Young Lucius, who was now living at the Bend, told me Mis Sybil had urged her husband to await my return and not leave till he was paid. Dyer was too frightened, however, telling his wife that he was leaving and that if she did not come with him, she and the children would never see him again. By now he had persuaded himself that I would send his salary anyway after the harvest. “Mis Sybil knew better,” Lucius said in a wry tone, sounding skeptical of his daddy’s business practices.

Sybil’s small Nell, who adored Lucius just as much as her mother adored me, had left in a flood of grief, and Lucius confessed that he was going to miss that lively little Nell, though he was sixteen and the girl was only seven.

WE HAVE PARTED

A few weeks before she died, Great-Aunt Tabitha had summoned me to her bedside, where the smell of decay already rose from her yellowed linen. She seized my wrist in a birdy grip and whispered in weak sulfurous gasps that she wanted her silver to remain in the Watson family and that therefore it should go to my new bride.

Possibly her son-in-law had hurried her along before she could get that last wish down on paper, because on a soft hazy day that spring, she suddenly gave up the ghost. Her mortal coil was boxed and trundled up the highroad to Lake City, where she was laid in next to Cousin Laura under that tall haughty stone that she had ordered for herself right after her daughter’s death ten years before. We have parted-whom could she have meant with that inscription? Surely not her son-in-law, Mr. S. Tolen, who did not attend the funeral, being drunk in celebration of his strengthened claim to our plantation.

Paying a call on the bereaved, I mentioned the Watson silver that kind Aunt Tab had left to my new bride. Sam chuckled, “I wouldn’t know nothin about that, Ed. That new bride that you are speakin about has got to be the one who died on you a few years back down at Fort Myers cause there ain’t one word about old silver and new brides in the last will.” Comfortably, he contemplated his big house, as if to say, I reckon I got it all now, ain’t I, Ed?

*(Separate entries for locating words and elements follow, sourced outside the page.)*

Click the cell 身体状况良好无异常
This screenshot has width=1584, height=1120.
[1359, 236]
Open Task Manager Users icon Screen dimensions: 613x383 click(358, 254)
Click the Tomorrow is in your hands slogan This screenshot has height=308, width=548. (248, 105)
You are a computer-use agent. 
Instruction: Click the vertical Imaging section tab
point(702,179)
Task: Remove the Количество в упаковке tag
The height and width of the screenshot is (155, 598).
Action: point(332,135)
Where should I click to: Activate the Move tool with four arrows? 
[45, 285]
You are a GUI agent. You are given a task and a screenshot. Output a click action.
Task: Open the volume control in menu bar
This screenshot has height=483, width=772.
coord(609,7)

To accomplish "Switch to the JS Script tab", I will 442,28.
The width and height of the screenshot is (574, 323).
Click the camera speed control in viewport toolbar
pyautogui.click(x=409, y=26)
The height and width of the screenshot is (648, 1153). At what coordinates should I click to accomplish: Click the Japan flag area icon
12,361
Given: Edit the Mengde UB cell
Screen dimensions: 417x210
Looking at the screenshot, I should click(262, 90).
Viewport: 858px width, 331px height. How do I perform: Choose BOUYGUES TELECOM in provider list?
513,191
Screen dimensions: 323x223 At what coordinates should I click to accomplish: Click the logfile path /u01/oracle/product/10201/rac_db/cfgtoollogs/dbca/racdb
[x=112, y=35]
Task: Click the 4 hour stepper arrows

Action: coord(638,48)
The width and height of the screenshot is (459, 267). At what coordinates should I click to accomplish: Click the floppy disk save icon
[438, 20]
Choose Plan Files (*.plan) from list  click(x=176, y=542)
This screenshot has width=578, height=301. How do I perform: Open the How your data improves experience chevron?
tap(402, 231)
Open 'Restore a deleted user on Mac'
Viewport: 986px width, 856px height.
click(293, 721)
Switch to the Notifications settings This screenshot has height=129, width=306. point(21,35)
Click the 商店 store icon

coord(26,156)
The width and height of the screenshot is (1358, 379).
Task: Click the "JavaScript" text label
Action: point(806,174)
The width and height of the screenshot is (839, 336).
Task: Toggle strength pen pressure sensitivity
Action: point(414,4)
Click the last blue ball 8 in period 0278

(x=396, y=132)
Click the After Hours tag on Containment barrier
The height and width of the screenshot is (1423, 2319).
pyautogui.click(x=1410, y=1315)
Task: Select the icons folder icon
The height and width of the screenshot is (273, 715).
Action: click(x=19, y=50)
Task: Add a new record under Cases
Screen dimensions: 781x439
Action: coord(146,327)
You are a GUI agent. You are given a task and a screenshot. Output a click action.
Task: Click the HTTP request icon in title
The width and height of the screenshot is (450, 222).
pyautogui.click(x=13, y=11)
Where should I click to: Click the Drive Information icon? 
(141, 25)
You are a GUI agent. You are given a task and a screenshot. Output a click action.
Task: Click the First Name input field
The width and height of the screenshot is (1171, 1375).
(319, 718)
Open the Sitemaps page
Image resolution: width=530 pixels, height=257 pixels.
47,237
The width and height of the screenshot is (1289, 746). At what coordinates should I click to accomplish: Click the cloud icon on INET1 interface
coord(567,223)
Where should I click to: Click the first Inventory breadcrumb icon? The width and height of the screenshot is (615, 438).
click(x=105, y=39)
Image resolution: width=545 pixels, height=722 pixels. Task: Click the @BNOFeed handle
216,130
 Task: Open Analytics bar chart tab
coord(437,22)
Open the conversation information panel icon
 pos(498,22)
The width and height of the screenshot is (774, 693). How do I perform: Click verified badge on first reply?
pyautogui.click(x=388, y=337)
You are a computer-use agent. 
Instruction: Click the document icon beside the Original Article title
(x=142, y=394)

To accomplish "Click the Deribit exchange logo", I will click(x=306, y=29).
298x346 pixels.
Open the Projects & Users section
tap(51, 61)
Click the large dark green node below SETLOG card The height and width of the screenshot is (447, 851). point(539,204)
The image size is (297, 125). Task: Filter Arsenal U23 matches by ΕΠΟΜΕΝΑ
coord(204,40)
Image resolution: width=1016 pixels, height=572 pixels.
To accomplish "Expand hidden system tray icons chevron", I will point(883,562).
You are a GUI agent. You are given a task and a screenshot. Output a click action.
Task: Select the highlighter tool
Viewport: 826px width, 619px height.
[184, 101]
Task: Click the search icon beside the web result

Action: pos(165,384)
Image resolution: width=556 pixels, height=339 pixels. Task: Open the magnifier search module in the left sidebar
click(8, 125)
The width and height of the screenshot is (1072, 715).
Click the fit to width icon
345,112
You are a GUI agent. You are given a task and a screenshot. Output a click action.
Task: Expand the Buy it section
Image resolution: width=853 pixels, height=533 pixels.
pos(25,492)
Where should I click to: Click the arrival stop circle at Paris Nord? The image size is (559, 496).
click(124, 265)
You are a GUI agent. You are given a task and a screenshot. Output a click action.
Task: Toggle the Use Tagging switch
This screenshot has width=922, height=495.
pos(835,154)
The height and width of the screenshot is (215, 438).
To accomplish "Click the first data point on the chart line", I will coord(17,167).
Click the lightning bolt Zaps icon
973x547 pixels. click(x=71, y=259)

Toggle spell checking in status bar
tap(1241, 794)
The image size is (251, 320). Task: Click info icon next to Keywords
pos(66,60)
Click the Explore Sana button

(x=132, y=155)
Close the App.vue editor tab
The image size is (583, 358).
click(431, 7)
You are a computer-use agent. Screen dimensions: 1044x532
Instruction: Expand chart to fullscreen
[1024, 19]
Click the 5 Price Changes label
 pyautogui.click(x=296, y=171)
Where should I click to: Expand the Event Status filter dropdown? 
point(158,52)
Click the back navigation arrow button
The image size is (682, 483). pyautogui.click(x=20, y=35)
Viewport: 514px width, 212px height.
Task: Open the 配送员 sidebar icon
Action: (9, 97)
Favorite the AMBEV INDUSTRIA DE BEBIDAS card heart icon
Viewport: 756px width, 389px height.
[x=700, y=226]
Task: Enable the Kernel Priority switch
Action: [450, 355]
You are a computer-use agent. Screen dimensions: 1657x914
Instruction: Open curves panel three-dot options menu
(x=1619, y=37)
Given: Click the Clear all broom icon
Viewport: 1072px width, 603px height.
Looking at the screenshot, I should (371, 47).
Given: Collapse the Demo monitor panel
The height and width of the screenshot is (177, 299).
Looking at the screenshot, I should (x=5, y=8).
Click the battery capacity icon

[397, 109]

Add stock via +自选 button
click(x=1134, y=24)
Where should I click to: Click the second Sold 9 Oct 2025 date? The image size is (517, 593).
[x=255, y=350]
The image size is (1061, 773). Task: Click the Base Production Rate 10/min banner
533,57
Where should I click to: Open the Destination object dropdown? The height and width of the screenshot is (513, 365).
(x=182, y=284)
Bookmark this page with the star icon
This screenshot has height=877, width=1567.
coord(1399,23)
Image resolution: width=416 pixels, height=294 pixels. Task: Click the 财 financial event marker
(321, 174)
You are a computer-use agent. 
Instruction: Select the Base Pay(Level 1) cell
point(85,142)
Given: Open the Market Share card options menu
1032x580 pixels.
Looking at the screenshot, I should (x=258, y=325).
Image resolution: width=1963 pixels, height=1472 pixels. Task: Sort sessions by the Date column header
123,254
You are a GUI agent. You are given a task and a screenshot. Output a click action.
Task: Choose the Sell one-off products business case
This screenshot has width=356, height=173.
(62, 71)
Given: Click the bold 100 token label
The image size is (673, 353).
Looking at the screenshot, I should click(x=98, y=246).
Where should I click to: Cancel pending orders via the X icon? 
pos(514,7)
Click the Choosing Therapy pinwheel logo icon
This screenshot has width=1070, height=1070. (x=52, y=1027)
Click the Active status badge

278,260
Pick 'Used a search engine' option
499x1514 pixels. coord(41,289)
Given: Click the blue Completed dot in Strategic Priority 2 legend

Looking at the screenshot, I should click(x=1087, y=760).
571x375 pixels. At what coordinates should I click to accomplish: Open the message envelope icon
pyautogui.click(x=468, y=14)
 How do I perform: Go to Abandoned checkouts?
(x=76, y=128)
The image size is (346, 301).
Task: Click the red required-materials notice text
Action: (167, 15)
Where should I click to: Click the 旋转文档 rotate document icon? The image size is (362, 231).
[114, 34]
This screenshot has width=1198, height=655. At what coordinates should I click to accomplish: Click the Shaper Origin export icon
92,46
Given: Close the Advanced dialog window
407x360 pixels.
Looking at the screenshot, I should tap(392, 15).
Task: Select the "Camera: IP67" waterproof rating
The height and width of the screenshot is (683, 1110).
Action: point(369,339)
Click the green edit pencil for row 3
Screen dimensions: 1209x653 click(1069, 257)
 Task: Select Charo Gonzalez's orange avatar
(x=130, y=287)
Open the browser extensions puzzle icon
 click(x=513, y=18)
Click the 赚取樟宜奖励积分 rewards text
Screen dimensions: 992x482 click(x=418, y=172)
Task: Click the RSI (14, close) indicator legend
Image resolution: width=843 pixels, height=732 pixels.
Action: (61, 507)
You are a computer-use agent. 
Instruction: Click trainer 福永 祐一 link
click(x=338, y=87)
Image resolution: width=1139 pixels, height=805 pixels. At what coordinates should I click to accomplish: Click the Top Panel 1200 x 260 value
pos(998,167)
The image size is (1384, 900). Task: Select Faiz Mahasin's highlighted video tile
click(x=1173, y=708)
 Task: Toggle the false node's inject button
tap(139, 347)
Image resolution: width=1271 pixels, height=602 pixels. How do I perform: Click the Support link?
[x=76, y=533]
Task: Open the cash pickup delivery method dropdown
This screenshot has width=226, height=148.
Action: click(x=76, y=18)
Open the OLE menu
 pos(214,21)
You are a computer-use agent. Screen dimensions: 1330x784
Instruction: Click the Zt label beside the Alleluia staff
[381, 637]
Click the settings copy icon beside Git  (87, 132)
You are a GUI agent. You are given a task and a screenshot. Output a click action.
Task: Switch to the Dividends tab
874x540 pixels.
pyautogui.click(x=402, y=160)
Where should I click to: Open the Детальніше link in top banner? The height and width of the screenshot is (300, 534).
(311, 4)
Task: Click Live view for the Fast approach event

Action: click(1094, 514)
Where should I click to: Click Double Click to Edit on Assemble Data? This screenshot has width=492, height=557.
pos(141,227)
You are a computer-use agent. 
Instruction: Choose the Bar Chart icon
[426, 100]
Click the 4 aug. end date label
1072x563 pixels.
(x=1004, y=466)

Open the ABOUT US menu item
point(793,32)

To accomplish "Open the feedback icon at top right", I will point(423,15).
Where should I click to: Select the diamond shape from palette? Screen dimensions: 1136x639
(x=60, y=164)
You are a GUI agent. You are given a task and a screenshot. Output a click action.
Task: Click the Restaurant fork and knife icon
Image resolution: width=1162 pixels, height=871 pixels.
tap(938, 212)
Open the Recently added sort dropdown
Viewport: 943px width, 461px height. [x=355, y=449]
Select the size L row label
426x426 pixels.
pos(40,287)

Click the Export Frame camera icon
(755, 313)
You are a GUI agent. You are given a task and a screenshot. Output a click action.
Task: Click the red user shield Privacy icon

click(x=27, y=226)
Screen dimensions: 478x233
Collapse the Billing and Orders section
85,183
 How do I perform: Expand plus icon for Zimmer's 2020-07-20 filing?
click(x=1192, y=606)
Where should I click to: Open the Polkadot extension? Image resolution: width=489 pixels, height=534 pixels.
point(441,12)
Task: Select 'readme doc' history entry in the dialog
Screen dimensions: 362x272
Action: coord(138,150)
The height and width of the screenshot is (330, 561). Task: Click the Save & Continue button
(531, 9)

I spoke each word carefully to make sure he heard. “That silver, like this property, belongs in the Watson family.”

“That a warning, Ed? Or is that a threat? Cause a feud ain’t goin to help you Watsons none. Even if you was crazy enough to shoot me, my brothers are in line for the whole thing. I know the law on this real good cause I done the papers with the lawyers. And next in line after Tolens come them Myers nephews. So you Watsons are way into the back, suckin hind tit.”

In 1903, the two Myers nephews, contesting Sam Tolen’s flouting of their uncle’s will, had acquired by tax deed nearly half of the mismanaged plantation and had filed a suit to claim the rest. Incredibly, that suit had been invalidated by the last will and testament of Tabitha Watson, who had bequeathed everything to Samuel Tolen. Since her act was incomprehensible, our family had assumed that, all alone and undefended in her house, at the mercy of this son-in-law who stood leering at me now, the old lady had been starved, terrorized, and otherwise coerced to do his bidding.